Вот и я сейчас являлся таким же «курсантом». Жили мы в казарме,
расположенной в одной из крепостных стен, по четверо в комнате.
Всего отроков, готовящихся стать дружинниками, насчитывалось почти
сорок человек. Большинство – мои ровесники, но были и парни
постарше. Девчонки тоже имелись в наших рядах – целых три. Они
проживали отдельно, но занимались вместе со всеми. Если молодого
человека или девушку желали принять в дружину, его начинали учить
лет с шестнадцати-семнадцати, и продолжалась учёба два-три года.

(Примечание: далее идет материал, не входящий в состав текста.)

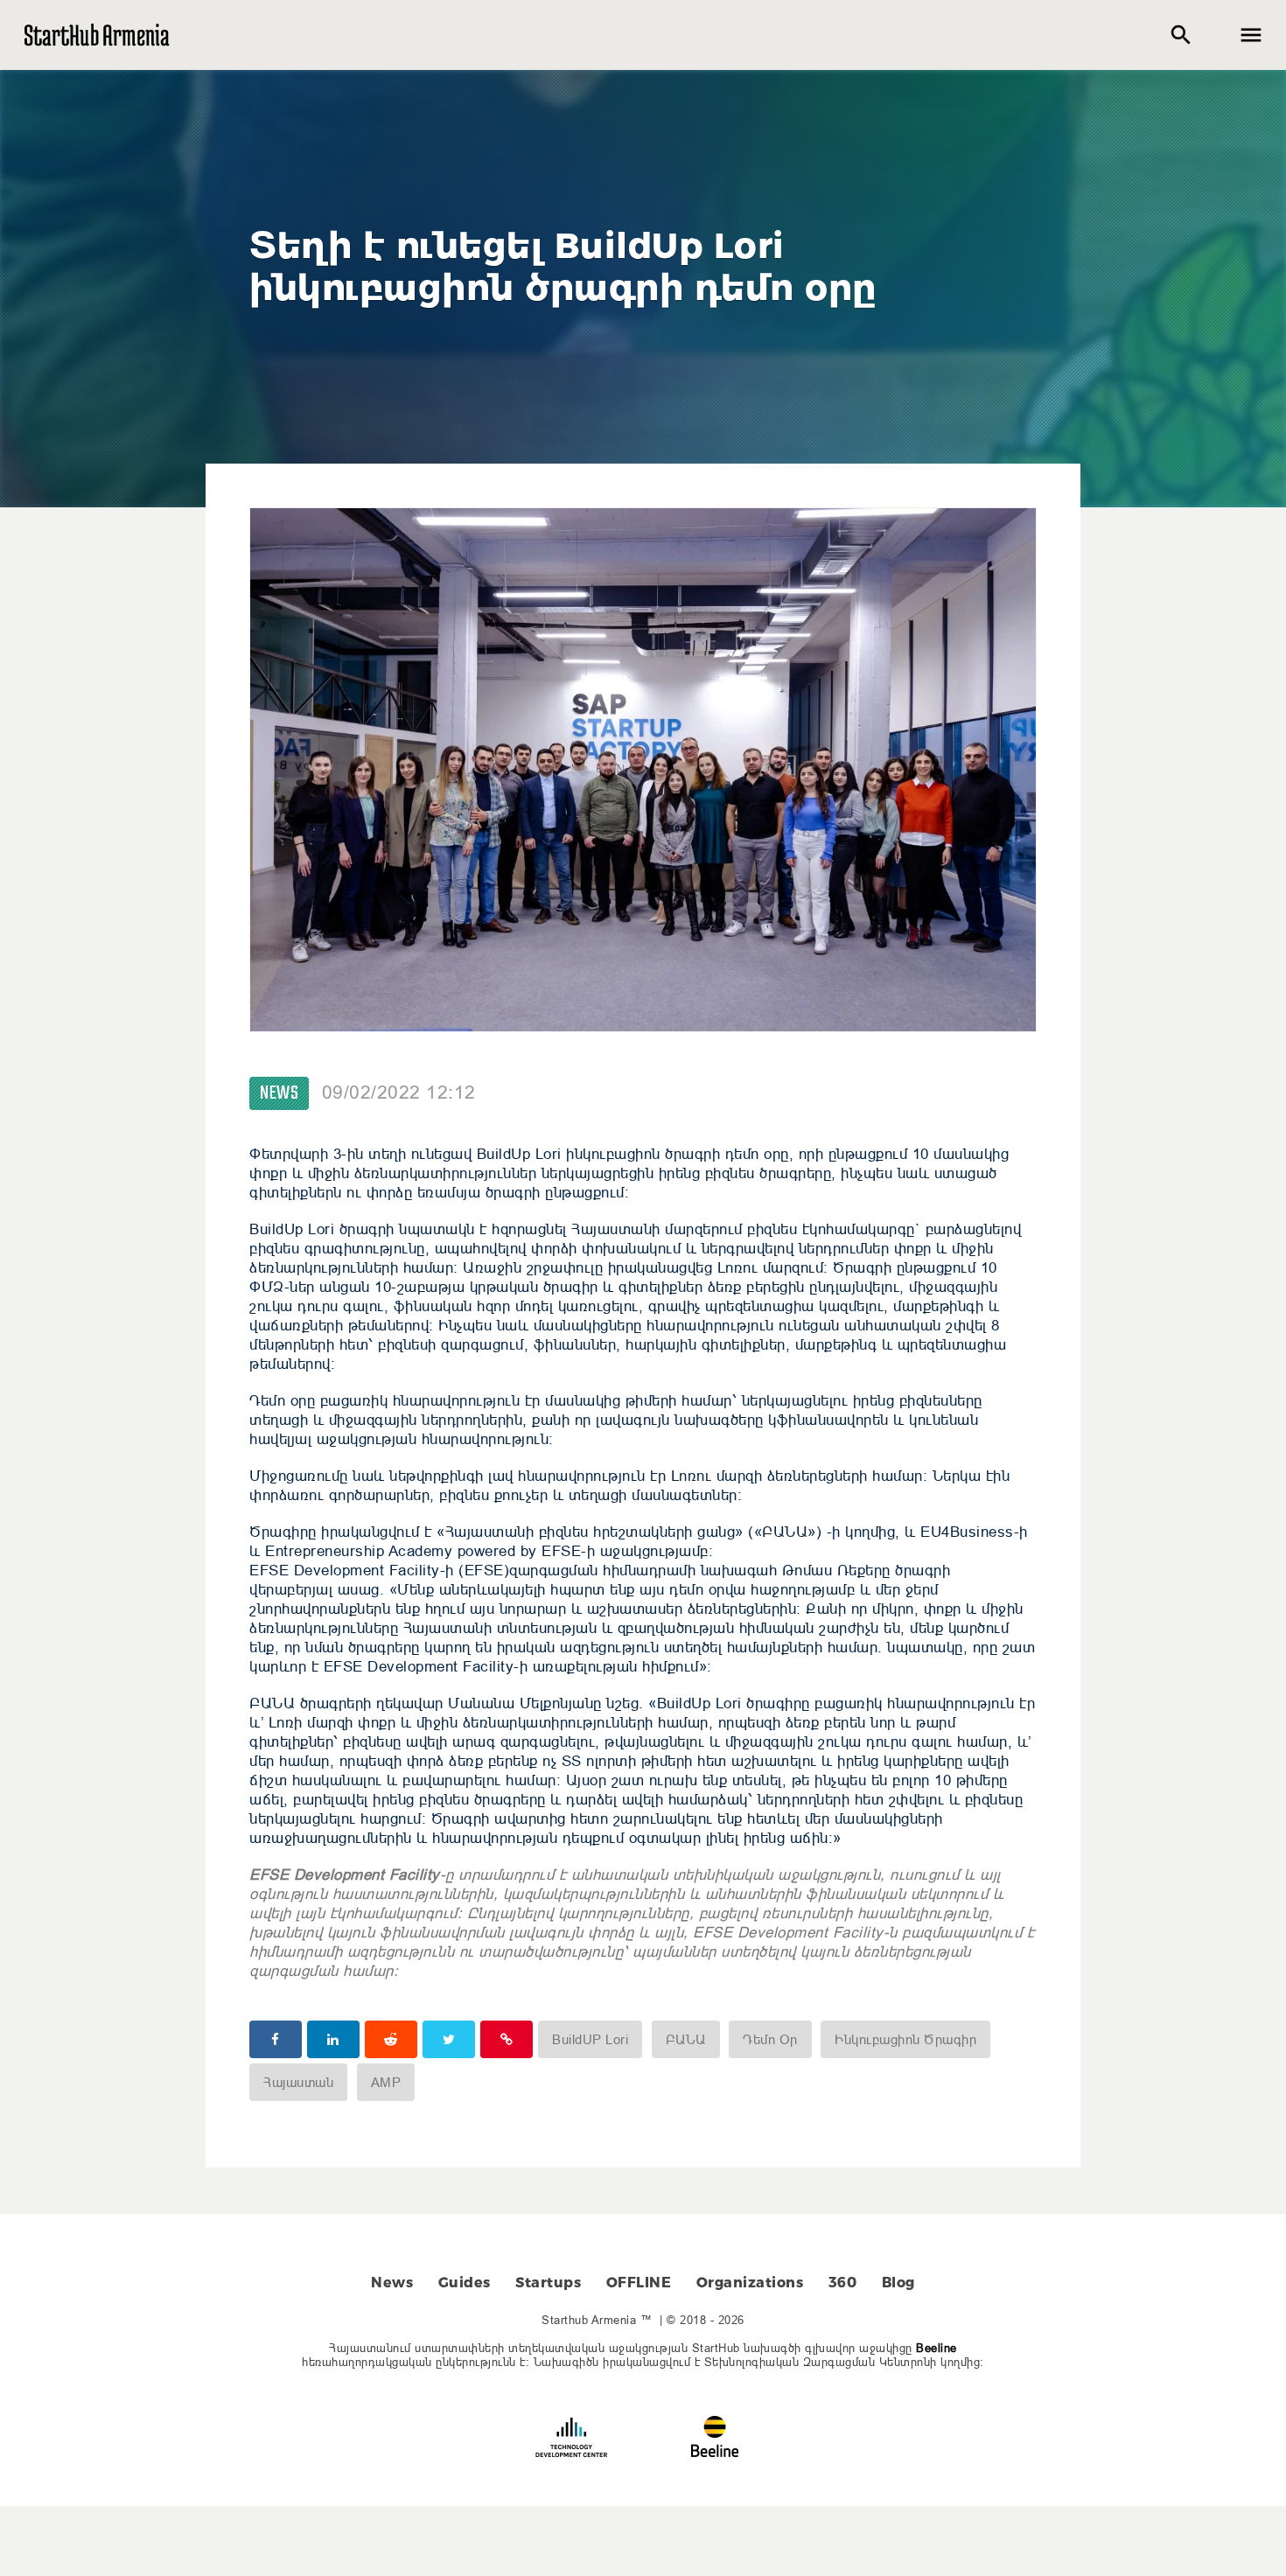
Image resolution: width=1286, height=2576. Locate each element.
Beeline (936, 2348)
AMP (386, 2082)
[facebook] (275, 2039)
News (279, 1093)
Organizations (750, 2282)
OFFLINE (639, 2282)
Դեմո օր (770, 2039)
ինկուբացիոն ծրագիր (905, 2039)
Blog (898, 2282)
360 (842, 2282)
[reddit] (391, 2039)
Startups (548, 2282)
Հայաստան (298, 2082)
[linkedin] (333, 2039)
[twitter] (449, 2039)
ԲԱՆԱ (686, 2039)
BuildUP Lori (590, 2039)
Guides (464, 2282)
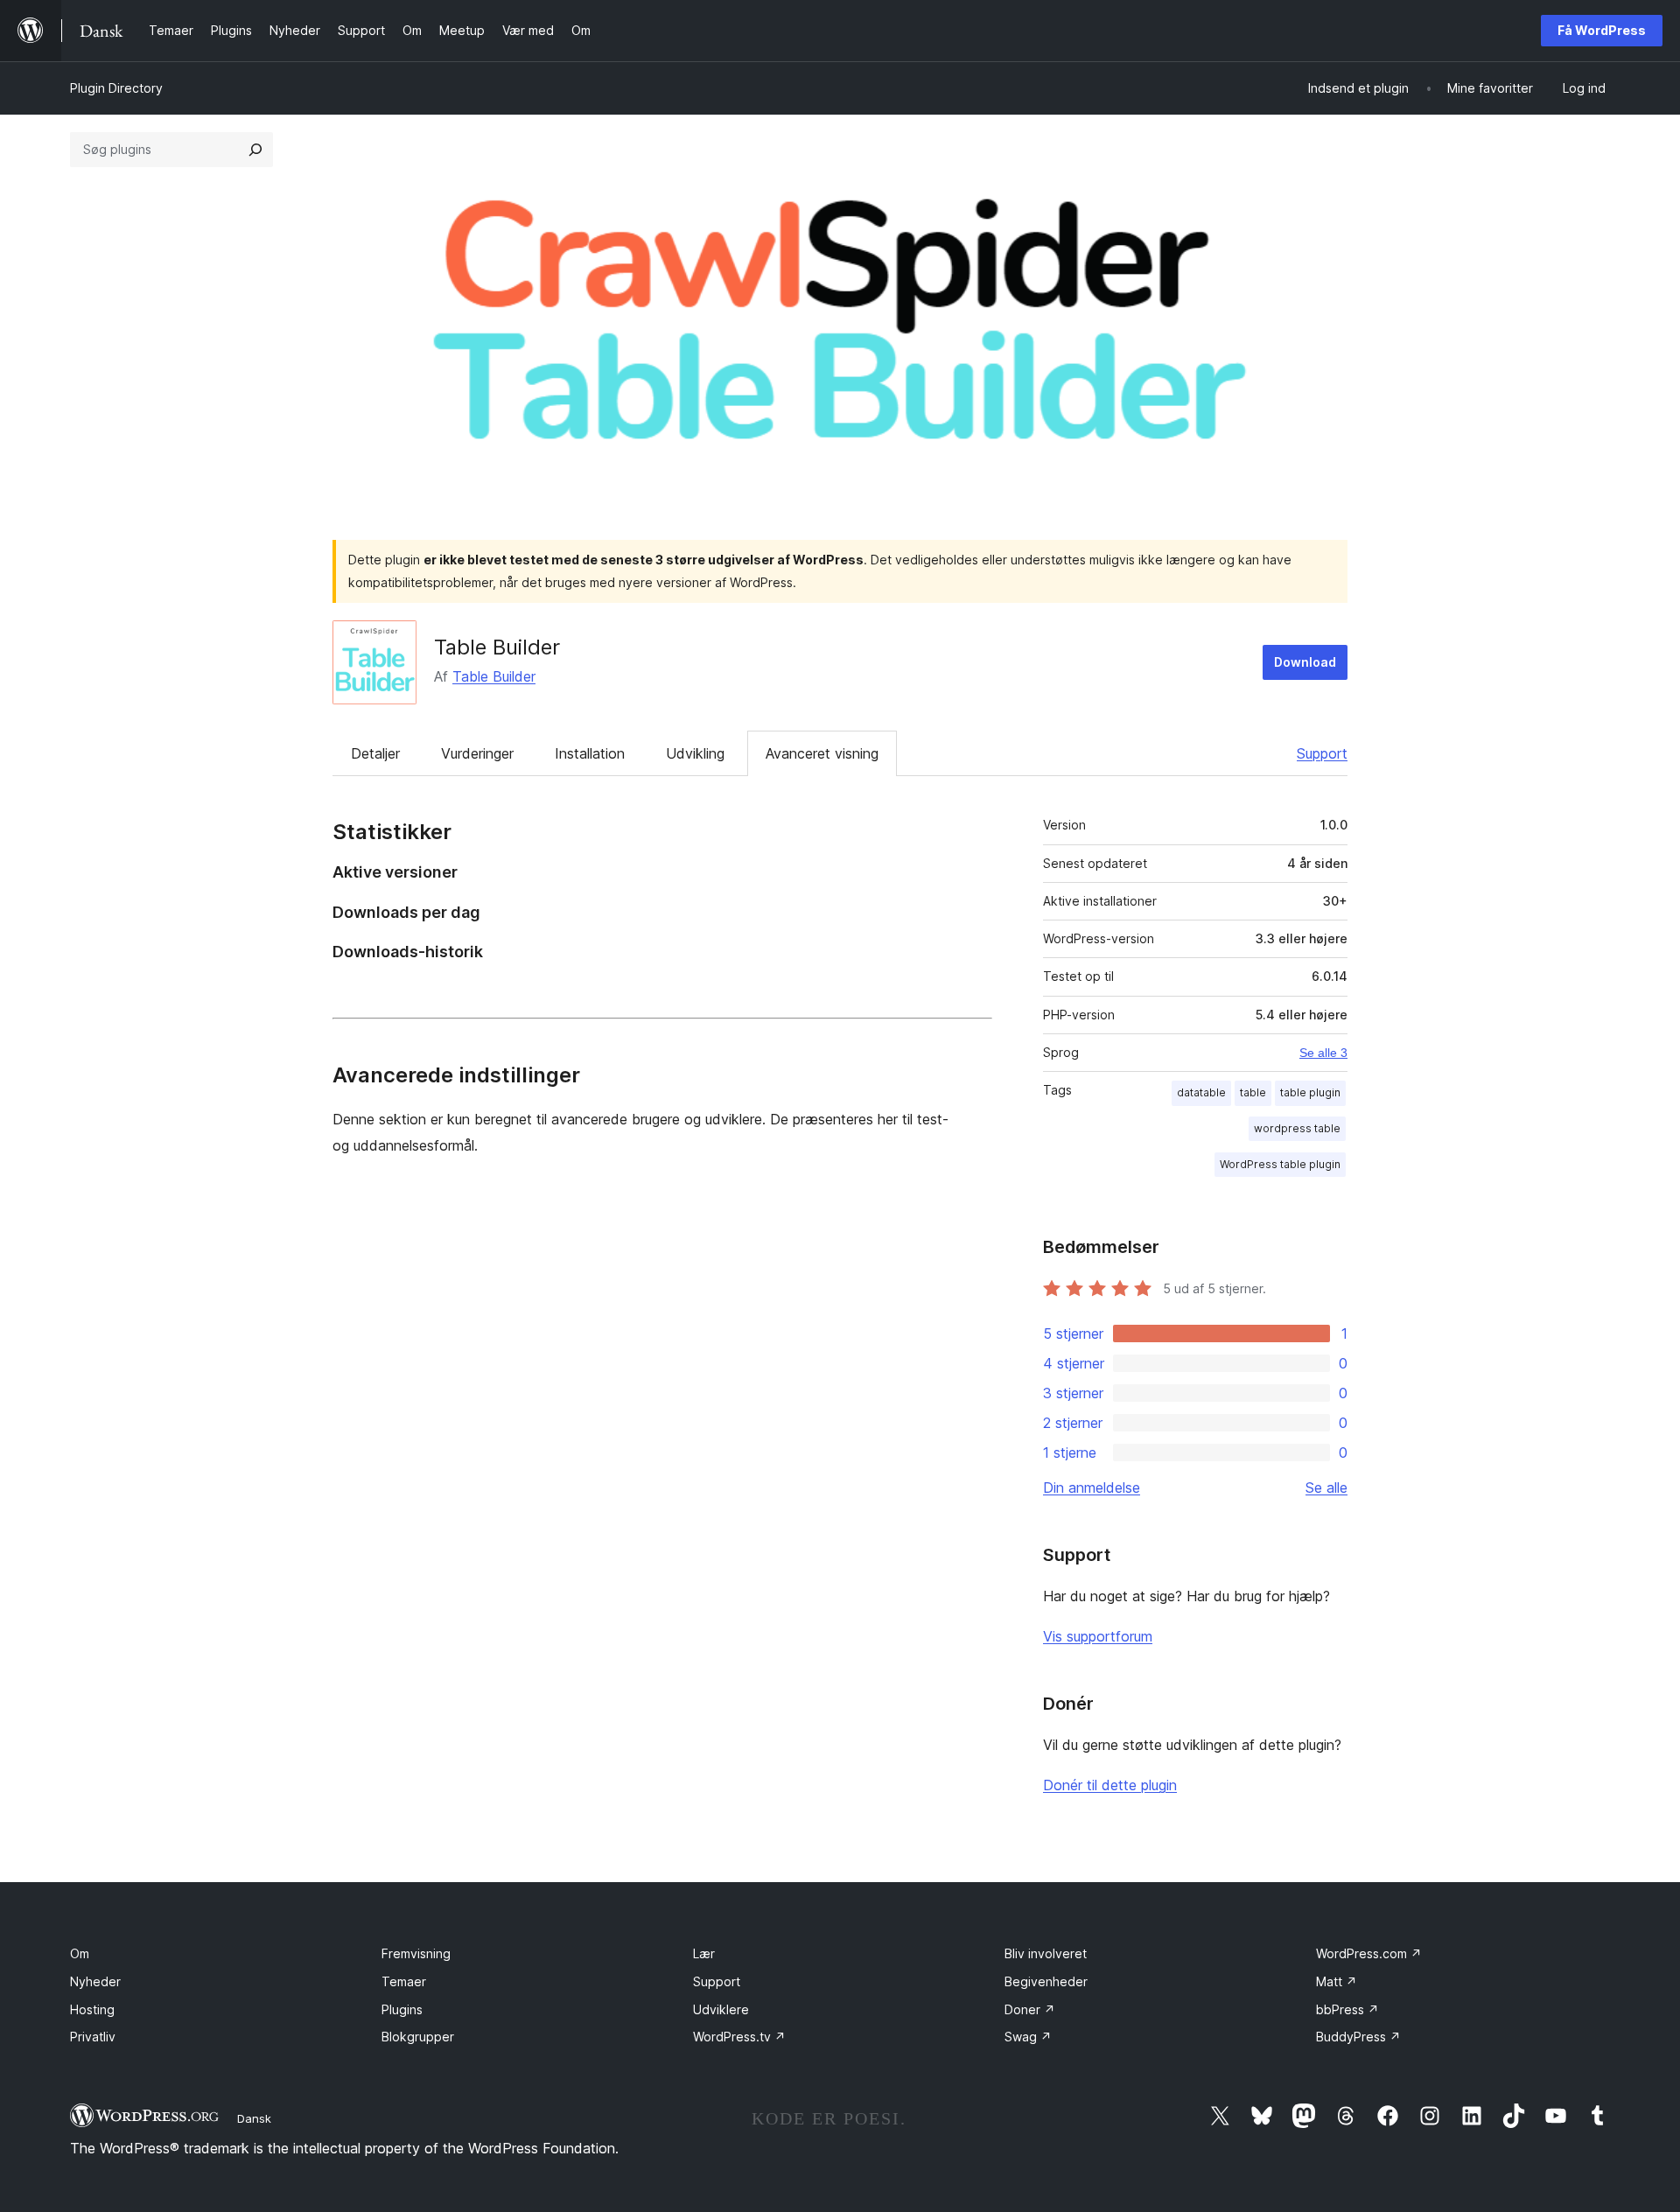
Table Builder (497, 647)
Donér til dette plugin (1110, 1785)
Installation (590, 753)
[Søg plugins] (255, 149)
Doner (1029, 2009)
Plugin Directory (116, 87)
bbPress (1347, 2009)
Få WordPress (1602, 30)
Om (79, 1953)
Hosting (92, 2009)
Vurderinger (477, 753)
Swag (1028, 2036)
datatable (1201, 1092)
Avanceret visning (822, 753)
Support (1322, 753)
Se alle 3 (1323, 1053)
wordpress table (1297, 1128)
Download (1305, 661)
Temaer (404, 1981)
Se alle (1327, 1487)
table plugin (1310, 1092)
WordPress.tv (739, 2036)
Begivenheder (1046, 1981)
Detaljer (375, 753)
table (1253, 1092)
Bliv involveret (1045, 1953)
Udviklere (721, 2009)
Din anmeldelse (1091, 1487)
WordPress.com (1369, 1953)
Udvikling (695, 753)
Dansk (254, 2118)
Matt (1336, 1981)
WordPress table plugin (1280, 1164)
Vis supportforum (1097, 1636)
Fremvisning (416, 1953)
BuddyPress (1358, 2036)
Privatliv (93, 2036)
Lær (704, 1953)
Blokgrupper (418, 2036)
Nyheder (95, 1981)
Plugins (402, 2009)
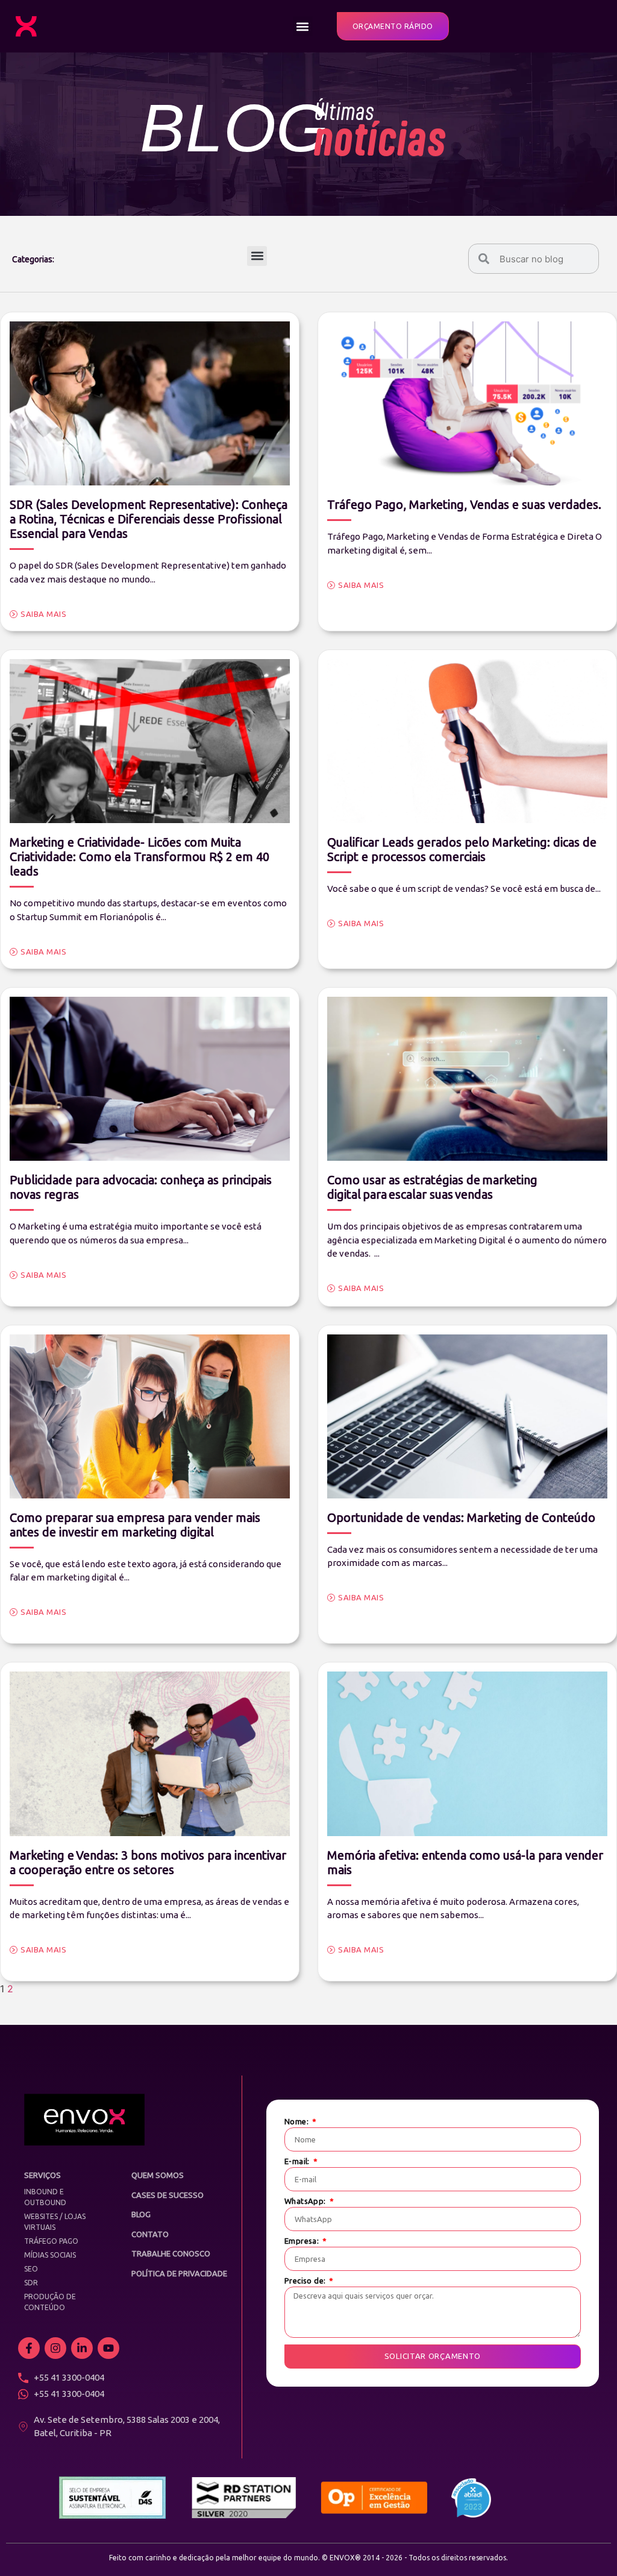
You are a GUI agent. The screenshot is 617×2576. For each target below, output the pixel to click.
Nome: (297, 2122)
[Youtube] (108, 2348)
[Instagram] (55, 2348)
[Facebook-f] (29, 2348)
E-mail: (298, 2161)
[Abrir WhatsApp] (587, 2545)
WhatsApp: (306, 2201)
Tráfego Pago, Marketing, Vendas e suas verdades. (464, 504)
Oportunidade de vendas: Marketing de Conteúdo (461, 1517)
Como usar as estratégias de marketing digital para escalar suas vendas (432, 1187)
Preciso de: (306, 2281)
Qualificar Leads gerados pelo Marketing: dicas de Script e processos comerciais (462, 849)
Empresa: (302, 2241)
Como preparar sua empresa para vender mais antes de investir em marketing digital (135, 1525)
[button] (303, 26)
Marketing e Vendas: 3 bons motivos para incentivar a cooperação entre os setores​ (148, 1862)
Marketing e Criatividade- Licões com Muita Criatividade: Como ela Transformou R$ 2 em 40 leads (139, 856)
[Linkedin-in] (82, 2348)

Впрочем, чёткие временные рамки отсутствовали: всё отдавалось на
усмотрение старших. Посчитают, что готов и что роду требуется новый
дружинник – примут. А нет – так до седых волос просидишь в
отроках.
Когда я пришёл в казарму, тут никого не было, кроме прислуги:
ребята ещё не вернулись с тренировки. Я редко посещал совместные
мероприятия. Увидев мои навыки рукопашного боя и результаты
стрельбы, Борис Вениаминович освободил меня почти от всех общих
занятий (за исключением теоретических, по военному делу и истории
рода) и устроили мне особую программу. Теперь я проводил большую
часть дня на отдалённых площадках, предназначенных для магических
упражнений, и время от времени участвовал в учебных боях, подобных
сегодняшнему.
Приняв душ и надев вместо тренировочного костюма повседневный –
простенький серый сюртук и брюки – какой полагалось носить отрокам
и который мне сшили по приезде сюда, я отправился в особняк на
разговор с главой рода.
Когда я пришёл к особняку, Борис Вениаминович уже ждал меня на
крыльце.
Он провёл меня через парадный вход. Это было странно: насколько
я знал, простолюдинам полагалось входить только через чёрный.
В большом кабинете за лакированным дубовым столом восседал
Арсентий Филиппович собственной персоной. У стены, под огромным
портретом какого-то родственника, развалился в кресле высокий
мужчина. Закрученные вверх усы лоснились на его строгом надменном
лице. «Вылитый гусар», – подумал я при первом же взгляде на этого
молодца.
Я поклонился, поздоровался.
– Привёл, – коротко сказал Борис Вениаминович. – Мне
остаться?
– Да, останьтесь. Присаживайтесь. Ты тоже садись, Михаил, –
Арсентий Филиппович жестом указал на стул.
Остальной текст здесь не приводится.